It might have been a drawn Test, but for Ellyse Perry, the Pink-Ball outing against India was a memorable moment.
In the pantheon of greats of the game, Ellyse Perry is a perfect candidate to be inducted into the ICC Hall of Fame.
Thus far, there are twenty nine Australians who form the ICC Hall of Fame, at present. Ellyse Perry, who’s won the decorated Rachael Heyhoe Flint award already, isn’t one of them.
But one reckons, time’s right for the famous Aussie to kangaroo leap into cricket’s most prized decoration.
Reasons there are many, but perhaps it makes sense to list out just one among them. For starters, Ellyse Perry recently became only the third bowler in women’s game’s all-time list to clock 300 dismissals.
Read that again.
Only the third woman after the ageless Jhulan Goswami and the tireless Katherine Brunt to have done so.
A feat no ordinary in achievement but extraordinarily inspiring in that Ellyse Perry has become the first Australian- male or female- to strike a triple century of dismissals.
Yet, knowing her penchant for all round athleticism and that instinct for domination, you cannot help but think that the Wahroonga-born cricketer wouldn’t make a huge deal about the world record achievement, distinguished that it may be.
Certainly, the soon-to-be 31-year-old’s mindset would’ve been a tad bit different had the drawn Test against India had gone in her team’s favour.
It was, nonetheless, another exhibition of quintessential “Pez-ness,” as one would call it.
The recent Test was historic in that for the first time ever did two of the mightiest cricketing sides in the women’s sport locked horns in a battle that featured the pink-not the red-ball.
Yet, Ellyse Perry, who’s been out for well over a year from the international game, stood out.
First, the right-arm medium pacer and watchful batter contributed with a fine 2 for 74 and later, that she remained unbeaten in both innings with the bat.
Her unbeaten 68 was just the third Test match fifty for the batter who also has to her credit a massive double century and that too, against the English, a knock that appeared during the peak of an Ashes series.
Though there was more to the fifty by a cricketer who’s often admired also for being good looking and good looking alone.
Had Perry not stuck to the crease for 285 minutes to compile her sixty eight, one doesn’t know what would’ve become of Australia, who somehow managed to put 241 on the board in front of a huge first-inning Indian score of 377, of which Mandhana alone accounted for 127 runs.
In a game that doesn’t rest much for mediocrity, contributing from both bat and ball is more than a stylised statement, it’s a signature of intent, one that’s nothing at the end of the day without execution.
It’s precisely here where Ellyse Perry has struck gold
An all-rounder who’s cultivated the image of a redoubtable athlete who’s ever willing to put herself on the line for the glory of Australia, Perry has been around for a long long time.
What strikes us often, as it should, are debates centred on when might the women’s IPL happen.
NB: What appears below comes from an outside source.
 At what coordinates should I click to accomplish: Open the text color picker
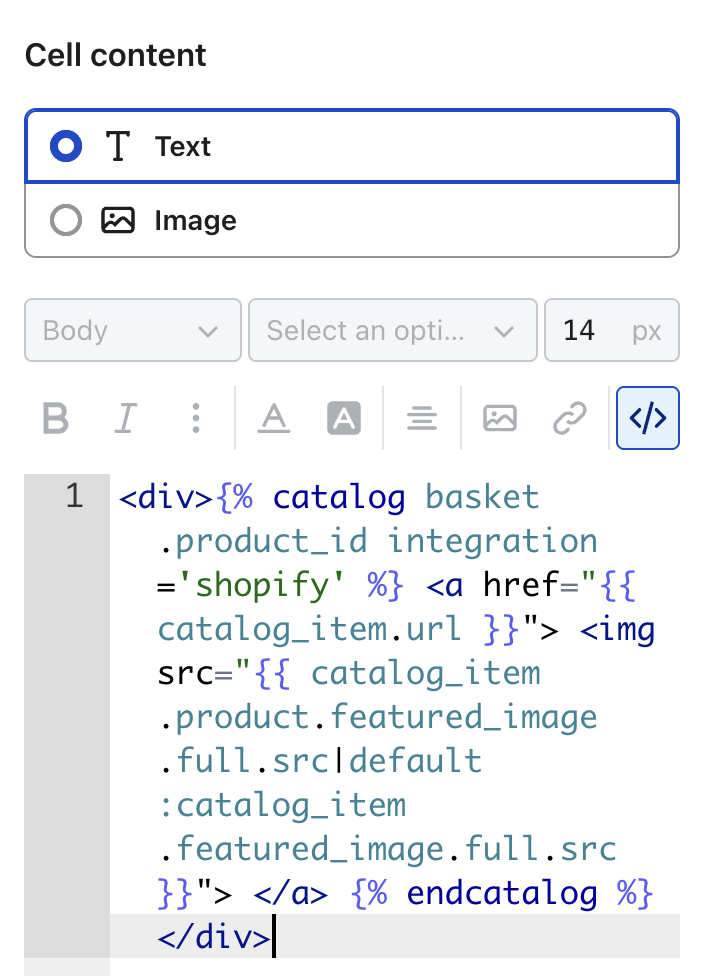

Then there are some who waste no time whatsoever before offering moral lectures in the wake of comparing the current firmament of the women’s game to the menfolk.
What doesn’t strike us that often is the fact that Ellyse Perry has been serving Australia and in turn, making the sport a den of the driven since 2007.
You read that right.
Once just a teen age girl who burst on the international scene at Darwin, debuting under the great Karen Rolton, Ellyse Perry today is leading the charge of the next generation of Australian cricketers devoted to the cause of extending the country’s dominance over the sport.
Only her captain’s have changed, one inspirational leader in Rolton making way to the incredible Meg Lanning. What’s also changed perhaps is the greater frequency of white-ball games.
What hasn’t, however, is Ellyse Perry and her penchant for nagging pace and accuracy and the technically sound batting that oozes a sense of dependability.
The results are for everyone to see- 152 ODI wickets, 5,000 international runs, and as seen at the pink-ball outing, 300 international wickets.
The smile, very balanced and hoppy run-up as well as the ability to focus amid pressure and drive Australia to greatness is intact.
Superb news for Oz. Not the best, however, for Australia’s opponents.